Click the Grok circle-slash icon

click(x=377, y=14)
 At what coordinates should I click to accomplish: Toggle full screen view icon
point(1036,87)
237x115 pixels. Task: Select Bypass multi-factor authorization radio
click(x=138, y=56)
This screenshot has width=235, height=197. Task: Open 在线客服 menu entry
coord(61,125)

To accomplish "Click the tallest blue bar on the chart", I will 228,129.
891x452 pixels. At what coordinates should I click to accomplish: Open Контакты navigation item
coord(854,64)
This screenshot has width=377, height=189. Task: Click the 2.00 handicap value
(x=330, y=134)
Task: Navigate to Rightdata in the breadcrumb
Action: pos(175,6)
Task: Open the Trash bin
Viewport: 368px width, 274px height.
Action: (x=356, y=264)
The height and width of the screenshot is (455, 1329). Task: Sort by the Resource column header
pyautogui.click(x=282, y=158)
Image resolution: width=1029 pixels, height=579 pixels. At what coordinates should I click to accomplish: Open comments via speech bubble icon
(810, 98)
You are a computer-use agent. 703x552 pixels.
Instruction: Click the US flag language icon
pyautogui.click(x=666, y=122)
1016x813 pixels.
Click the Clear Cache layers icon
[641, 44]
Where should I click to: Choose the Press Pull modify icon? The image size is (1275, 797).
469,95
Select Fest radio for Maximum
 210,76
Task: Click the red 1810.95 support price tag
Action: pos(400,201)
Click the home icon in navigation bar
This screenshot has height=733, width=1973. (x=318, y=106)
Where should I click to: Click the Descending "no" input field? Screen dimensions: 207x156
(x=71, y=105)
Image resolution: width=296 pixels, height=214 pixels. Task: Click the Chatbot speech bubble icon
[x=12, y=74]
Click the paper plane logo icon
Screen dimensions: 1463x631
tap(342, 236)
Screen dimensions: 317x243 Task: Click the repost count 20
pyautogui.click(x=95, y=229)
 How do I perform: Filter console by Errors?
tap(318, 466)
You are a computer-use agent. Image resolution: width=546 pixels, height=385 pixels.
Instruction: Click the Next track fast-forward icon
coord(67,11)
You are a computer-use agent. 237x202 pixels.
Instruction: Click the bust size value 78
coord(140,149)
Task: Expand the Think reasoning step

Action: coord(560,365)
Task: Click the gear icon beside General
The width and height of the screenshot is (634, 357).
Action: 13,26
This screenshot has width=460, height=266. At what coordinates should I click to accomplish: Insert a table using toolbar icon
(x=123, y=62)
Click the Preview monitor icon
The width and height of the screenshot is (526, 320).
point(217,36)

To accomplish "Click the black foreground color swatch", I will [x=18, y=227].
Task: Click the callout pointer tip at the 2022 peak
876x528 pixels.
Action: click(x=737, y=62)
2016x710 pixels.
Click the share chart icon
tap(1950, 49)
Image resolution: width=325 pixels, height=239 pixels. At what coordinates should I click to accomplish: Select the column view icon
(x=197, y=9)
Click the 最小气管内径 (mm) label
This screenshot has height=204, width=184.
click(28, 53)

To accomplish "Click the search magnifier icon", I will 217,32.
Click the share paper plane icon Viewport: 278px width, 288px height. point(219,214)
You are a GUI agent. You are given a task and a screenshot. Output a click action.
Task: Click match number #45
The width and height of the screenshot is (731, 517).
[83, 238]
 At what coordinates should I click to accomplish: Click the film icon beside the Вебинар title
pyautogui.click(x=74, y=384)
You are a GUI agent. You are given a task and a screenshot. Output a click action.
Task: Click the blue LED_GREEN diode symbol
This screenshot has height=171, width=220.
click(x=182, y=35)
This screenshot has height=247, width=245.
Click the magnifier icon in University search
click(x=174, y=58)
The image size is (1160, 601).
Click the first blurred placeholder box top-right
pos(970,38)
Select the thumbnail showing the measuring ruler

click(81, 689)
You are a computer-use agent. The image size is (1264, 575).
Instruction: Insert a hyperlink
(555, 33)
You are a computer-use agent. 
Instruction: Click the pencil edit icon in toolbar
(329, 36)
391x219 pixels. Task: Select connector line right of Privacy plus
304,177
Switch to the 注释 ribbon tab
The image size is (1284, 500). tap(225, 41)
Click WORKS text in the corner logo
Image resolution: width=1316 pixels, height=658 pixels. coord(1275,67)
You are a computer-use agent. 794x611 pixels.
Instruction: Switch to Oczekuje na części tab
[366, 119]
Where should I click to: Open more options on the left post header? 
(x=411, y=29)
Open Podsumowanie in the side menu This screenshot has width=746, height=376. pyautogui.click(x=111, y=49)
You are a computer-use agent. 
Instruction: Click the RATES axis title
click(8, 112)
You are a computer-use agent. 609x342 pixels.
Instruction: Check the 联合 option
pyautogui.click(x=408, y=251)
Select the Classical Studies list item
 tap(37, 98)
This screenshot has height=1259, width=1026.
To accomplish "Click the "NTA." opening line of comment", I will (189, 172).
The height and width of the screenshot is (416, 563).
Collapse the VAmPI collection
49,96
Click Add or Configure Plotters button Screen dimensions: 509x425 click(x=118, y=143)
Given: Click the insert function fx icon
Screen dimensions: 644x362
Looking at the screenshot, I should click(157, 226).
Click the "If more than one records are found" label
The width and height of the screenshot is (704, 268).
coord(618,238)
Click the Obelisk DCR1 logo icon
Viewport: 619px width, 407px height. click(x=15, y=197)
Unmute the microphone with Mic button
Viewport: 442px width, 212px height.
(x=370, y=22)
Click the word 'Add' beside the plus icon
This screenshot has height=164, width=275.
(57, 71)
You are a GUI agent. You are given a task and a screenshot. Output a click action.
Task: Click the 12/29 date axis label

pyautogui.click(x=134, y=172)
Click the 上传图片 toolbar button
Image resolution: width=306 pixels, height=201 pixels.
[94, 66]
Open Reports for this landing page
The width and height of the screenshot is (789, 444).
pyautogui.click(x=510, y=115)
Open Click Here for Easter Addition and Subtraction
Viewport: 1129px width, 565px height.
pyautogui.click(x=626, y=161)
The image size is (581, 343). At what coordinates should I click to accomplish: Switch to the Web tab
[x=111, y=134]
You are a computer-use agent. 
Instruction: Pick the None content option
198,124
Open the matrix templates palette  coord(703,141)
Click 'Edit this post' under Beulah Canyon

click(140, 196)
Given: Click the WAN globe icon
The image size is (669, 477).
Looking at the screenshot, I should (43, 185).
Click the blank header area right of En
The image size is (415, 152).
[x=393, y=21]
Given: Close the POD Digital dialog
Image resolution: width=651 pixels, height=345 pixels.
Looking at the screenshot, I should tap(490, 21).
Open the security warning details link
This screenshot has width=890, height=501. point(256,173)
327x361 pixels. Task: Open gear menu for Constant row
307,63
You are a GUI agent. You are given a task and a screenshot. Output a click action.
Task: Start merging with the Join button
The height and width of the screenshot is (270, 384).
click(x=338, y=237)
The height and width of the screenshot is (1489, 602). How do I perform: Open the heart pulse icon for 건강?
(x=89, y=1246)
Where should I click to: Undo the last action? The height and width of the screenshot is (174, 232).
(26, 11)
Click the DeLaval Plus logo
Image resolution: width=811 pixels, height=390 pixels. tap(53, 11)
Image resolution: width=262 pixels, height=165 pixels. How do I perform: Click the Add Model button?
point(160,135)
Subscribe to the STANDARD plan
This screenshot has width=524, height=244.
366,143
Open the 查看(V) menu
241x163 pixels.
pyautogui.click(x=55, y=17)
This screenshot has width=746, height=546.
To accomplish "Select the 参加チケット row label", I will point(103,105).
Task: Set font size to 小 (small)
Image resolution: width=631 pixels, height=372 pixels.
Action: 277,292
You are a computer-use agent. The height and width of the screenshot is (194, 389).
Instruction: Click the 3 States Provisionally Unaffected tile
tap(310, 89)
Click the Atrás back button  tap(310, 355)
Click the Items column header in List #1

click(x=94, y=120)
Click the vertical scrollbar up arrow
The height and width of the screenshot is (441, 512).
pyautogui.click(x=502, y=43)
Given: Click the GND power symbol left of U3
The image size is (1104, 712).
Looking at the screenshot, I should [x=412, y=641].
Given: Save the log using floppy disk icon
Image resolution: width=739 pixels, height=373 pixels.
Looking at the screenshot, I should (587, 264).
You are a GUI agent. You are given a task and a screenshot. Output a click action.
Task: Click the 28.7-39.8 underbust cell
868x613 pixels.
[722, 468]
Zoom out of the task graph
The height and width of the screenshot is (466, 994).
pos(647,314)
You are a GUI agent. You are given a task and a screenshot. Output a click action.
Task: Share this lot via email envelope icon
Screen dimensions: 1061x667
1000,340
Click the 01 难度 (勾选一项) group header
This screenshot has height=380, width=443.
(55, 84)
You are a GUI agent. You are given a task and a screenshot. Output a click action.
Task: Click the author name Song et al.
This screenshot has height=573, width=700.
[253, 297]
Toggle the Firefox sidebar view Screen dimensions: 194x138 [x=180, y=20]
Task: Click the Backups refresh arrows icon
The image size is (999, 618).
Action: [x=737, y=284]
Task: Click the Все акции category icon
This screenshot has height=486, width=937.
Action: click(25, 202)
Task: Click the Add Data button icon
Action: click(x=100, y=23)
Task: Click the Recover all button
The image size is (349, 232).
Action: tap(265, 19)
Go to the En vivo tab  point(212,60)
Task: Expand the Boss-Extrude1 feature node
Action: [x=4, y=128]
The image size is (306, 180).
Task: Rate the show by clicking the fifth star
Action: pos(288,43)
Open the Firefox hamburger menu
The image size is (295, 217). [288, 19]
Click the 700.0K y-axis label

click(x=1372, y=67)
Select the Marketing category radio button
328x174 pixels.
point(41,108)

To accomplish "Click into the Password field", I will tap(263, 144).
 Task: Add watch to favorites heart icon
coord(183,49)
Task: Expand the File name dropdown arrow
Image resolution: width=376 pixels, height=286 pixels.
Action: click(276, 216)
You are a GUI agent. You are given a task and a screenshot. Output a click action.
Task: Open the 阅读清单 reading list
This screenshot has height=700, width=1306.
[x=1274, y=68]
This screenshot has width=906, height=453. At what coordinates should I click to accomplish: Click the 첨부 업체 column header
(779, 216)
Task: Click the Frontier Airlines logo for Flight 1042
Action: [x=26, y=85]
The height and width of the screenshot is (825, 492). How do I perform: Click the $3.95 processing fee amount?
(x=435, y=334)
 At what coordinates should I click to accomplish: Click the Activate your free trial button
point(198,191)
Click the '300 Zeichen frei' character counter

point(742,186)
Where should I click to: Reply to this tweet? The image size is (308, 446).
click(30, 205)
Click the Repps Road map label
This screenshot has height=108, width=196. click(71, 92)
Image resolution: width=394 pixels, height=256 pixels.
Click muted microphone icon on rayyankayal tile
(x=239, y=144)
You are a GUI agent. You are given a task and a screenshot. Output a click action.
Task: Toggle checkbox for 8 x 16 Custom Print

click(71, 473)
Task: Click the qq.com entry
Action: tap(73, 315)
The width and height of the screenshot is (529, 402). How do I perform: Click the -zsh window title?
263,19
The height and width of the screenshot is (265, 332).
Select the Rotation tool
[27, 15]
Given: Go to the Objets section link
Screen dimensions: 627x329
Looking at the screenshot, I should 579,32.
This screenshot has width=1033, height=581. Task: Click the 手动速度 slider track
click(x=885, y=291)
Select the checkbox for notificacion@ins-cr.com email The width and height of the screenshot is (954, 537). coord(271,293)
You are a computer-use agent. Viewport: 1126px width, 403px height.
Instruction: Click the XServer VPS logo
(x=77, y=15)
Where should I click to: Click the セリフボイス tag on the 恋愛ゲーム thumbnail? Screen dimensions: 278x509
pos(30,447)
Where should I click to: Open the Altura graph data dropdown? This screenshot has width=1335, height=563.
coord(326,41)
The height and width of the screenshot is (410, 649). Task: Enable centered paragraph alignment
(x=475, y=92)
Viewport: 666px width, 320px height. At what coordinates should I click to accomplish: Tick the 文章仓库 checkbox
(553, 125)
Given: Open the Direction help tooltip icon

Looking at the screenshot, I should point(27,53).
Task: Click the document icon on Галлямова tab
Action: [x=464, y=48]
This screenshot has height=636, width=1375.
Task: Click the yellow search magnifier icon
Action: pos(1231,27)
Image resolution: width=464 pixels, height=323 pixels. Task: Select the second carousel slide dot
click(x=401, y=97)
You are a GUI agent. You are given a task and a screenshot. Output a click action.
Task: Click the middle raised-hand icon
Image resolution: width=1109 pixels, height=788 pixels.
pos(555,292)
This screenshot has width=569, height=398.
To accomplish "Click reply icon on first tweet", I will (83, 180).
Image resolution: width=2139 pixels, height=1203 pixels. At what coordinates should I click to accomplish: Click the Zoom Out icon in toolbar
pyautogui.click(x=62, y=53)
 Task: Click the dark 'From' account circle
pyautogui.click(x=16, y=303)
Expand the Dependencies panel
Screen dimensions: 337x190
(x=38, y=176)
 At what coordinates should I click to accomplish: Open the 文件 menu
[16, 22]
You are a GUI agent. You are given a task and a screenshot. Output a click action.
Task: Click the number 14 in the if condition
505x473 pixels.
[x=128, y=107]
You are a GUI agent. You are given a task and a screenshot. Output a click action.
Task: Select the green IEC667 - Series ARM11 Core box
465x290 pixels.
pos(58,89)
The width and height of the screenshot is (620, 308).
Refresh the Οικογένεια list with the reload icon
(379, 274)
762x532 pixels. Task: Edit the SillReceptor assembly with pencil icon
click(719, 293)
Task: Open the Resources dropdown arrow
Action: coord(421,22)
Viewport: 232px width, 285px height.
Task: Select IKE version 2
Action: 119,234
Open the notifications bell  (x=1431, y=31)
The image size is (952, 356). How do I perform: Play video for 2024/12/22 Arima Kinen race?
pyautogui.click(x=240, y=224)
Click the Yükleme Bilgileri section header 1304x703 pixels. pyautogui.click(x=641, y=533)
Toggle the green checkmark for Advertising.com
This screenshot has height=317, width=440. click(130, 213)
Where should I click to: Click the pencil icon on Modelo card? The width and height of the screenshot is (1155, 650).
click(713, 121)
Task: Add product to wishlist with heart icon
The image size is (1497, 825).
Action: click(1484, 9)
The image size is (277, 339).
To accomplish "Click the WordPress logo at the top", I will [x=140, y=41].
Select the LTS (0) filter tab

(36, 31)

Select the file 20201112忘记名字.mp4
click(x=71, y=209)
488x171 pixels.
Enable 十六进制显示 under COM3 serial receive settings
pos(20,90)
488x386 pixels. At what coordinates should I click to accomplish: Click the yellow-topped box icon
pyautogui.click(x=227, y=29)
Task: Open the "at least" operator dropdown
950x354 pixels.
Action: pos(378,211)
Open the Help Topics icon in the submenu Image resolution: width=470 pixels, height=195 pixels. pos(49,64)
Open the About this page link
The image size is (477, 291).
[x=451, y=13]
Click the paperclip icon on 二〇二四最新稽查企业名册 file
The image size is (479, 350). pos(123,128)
+ + +
Your objective —
Reproduce each line of the material containing the word "symbol".

Answer box —
Task: Click the blue LED_GREEN diode symbol
Given: Click the GND power symbol left of U3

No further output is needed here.